Factoring may be the
answer. Factoring means that you
sell your accounts receivable to a factor or third party?. at a discount to
provide funding. It is a short term solution
to your working capital problem.
Here is how it works. You sell your invoices to a factor at a
discount and these invoices act as collateral.
You would typically receive 80% of the invoice value upfront. You will receive the balance remaining less a
factor fee once your client pays the factor.
The fee can be paid in any number of ways, but it usually nets out to be
about three to five percent of the invoice value. Factoring is not a loan and does not show up
on your balance sheet. It is the sale of
an asset; therefore, you have no liability here.
To qualify for
this factoring, your invoices have to be free and clear of any liens. This means that no other company has a claim
on payments when they come in. Your
customers must also be creditworthy.
Why? - Because the factor will
rely on their good credit and ability to pay the invoice quickly rather than on
your credit history.
Learn how the
factor deals with your clients during the collection process. Does he send out dunning notices with an indication
that the factor is to be sent the payment?

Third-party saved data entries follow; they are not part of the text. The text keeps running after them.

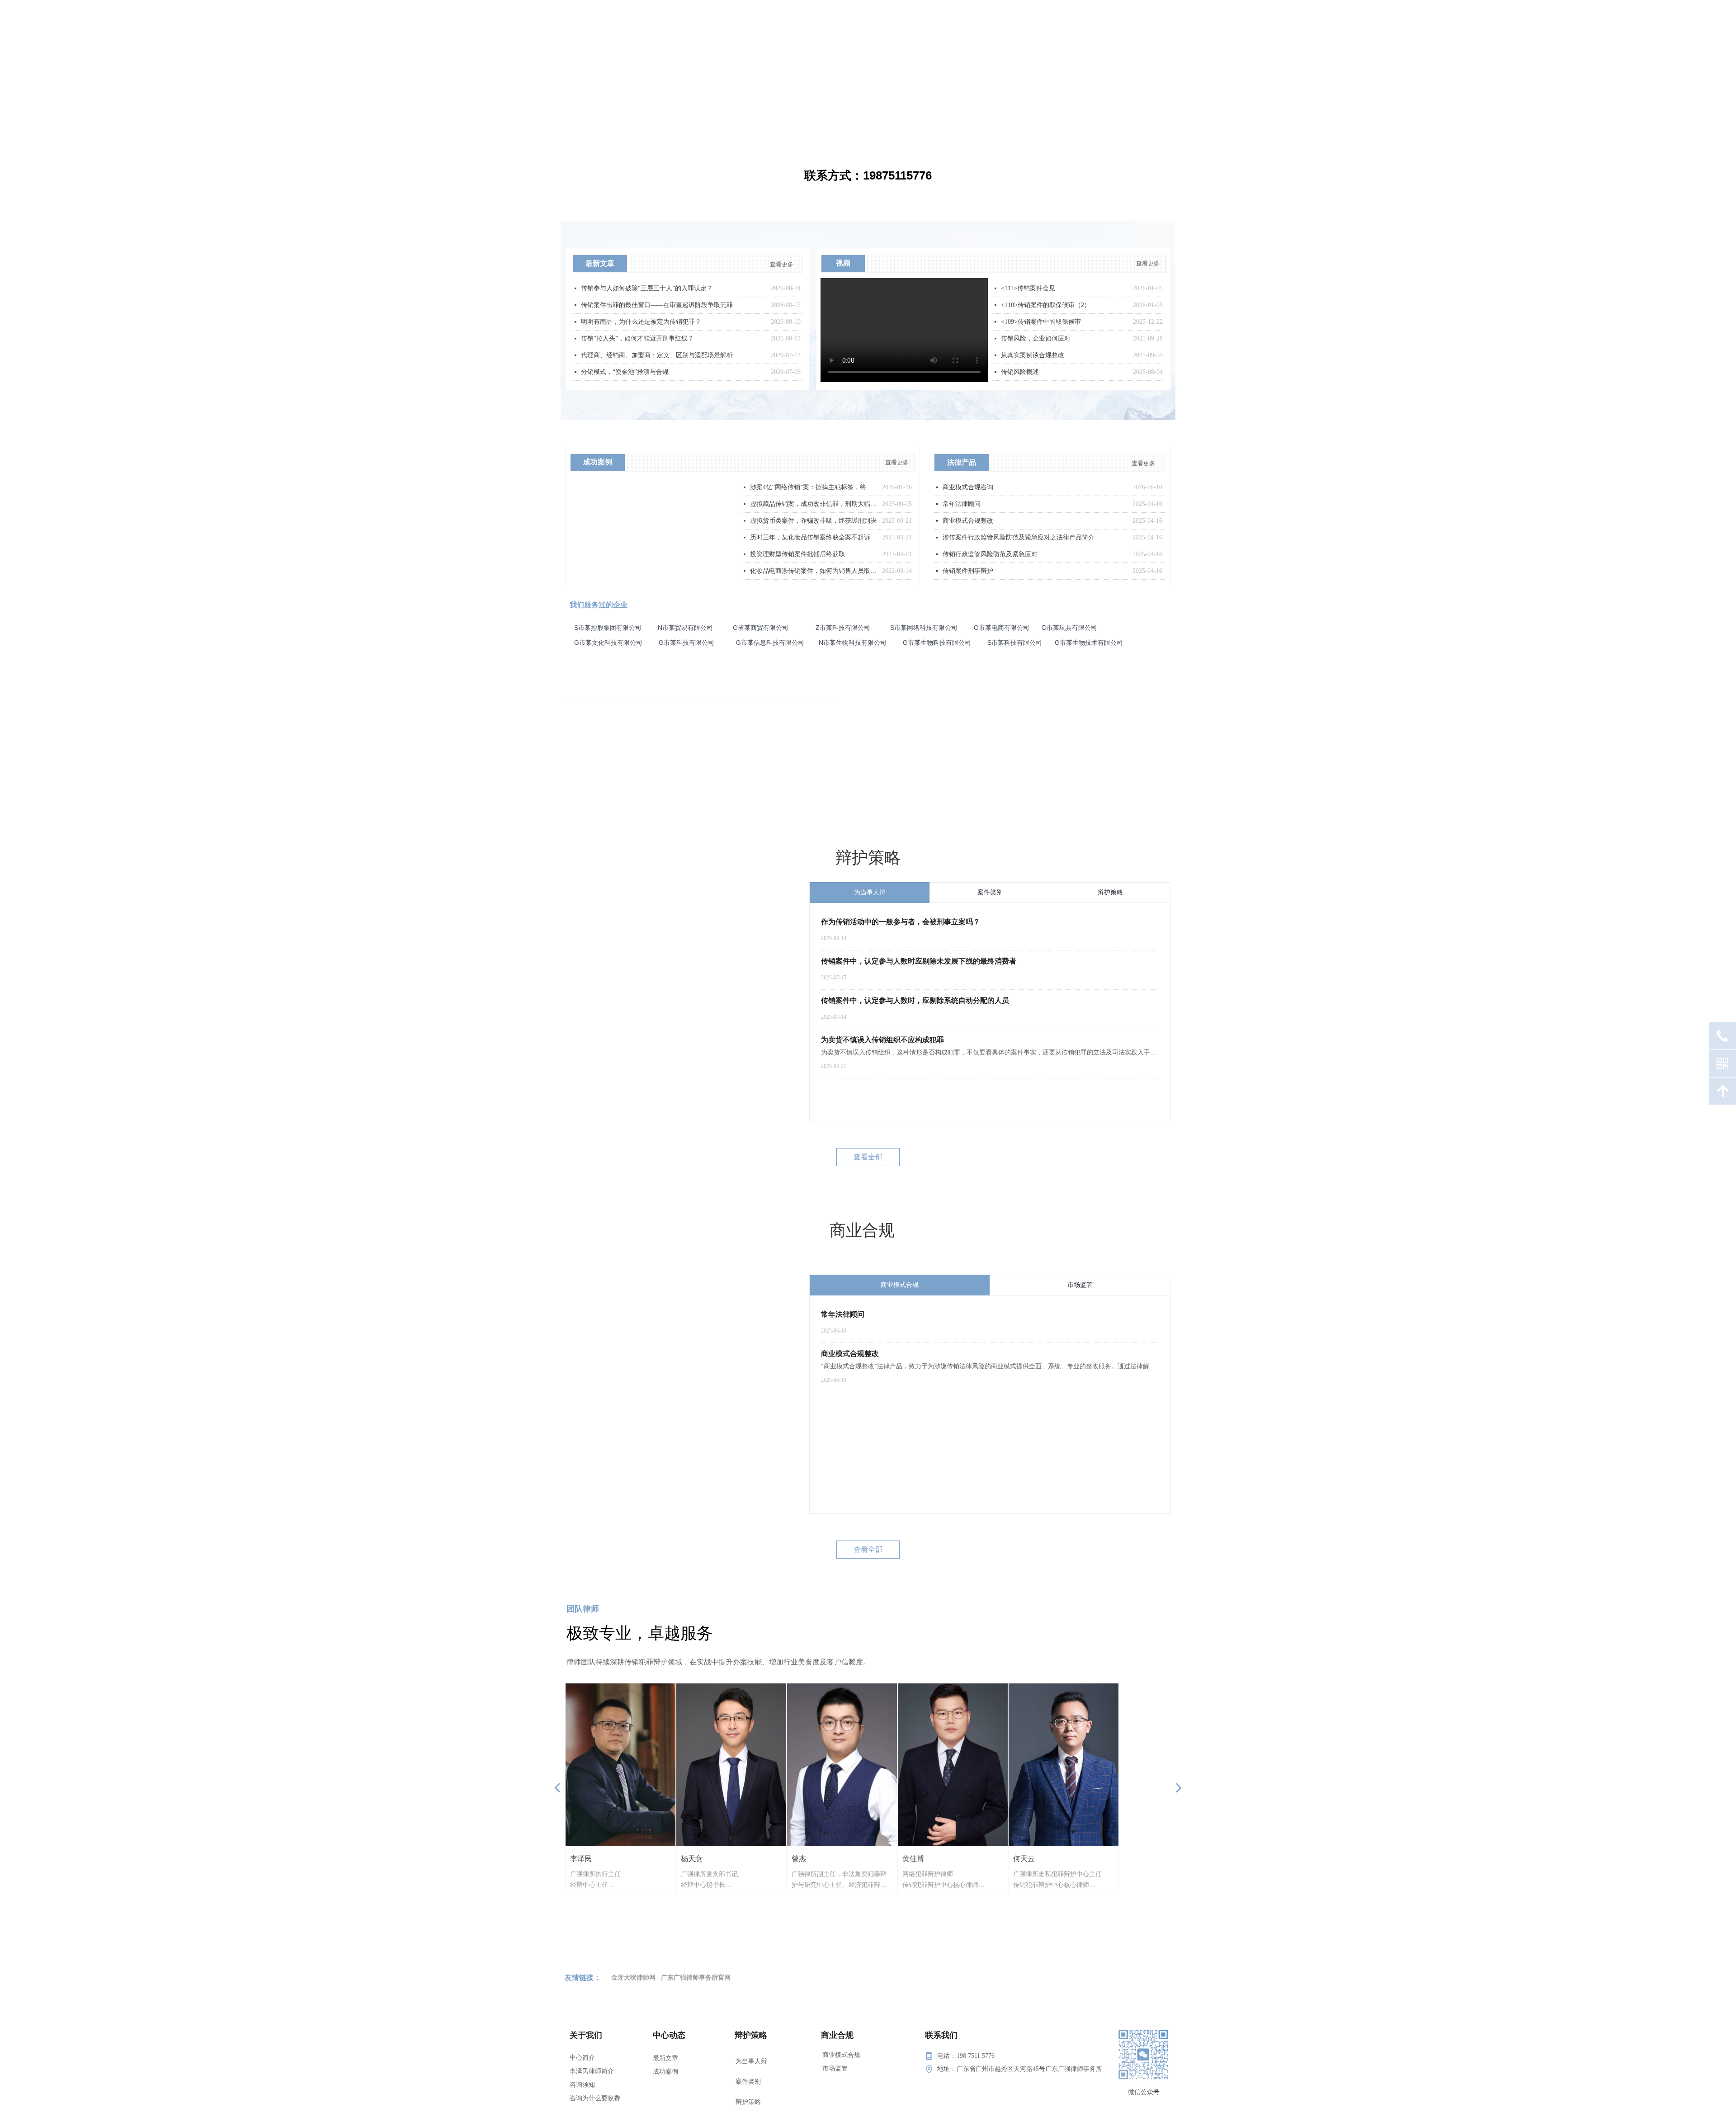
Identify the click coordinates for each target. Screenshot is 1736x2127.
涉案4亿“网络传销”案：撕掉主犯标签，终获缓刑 (813, 487)
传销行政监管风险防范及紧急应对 (990, 554)
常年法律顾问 (842, 1314)
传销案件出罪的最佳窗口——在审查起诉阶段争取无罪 (657, 305)
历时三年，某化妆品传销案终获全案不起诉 (810, 537)
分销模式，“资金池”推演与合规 (625, 372)
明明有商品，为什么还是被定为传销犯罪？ (641, 321)
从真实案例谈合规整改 (1032, 355)
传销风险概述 (1020, 372)
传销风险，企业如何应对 (1036, 338)
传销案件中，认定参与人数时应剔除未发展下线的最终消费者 (918, 961)
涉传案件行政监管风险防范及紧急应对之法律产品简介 (1018, 537)
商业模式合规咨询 (968, 487)
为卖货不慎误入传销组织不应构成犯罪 (882, 1040)
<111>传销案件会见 (1028, 288)
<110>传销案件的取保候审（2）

If the client does not pay your invoice, the factor may ask you to pay
back the money he paid you on the invoice plus a fee - - something that is
called recourse factoring.
If you decide that you want to seek out a factor, do your
comparison shopping by looking at factor fees and the amount of the discount on
your total invoices, a deposit or application fee, the advance rate and monthly
minimums should also be considered.
Factors will not work with start-ups; you need to have a large amount of
accounts receivable for the factor to work with you. You can find factors in the telephone
directory or in industry trade publications. Your banker may be able to refer
you to a factor, but decide on a factor that knows your industry, can customize
a service package for you, and has the financial resources you need.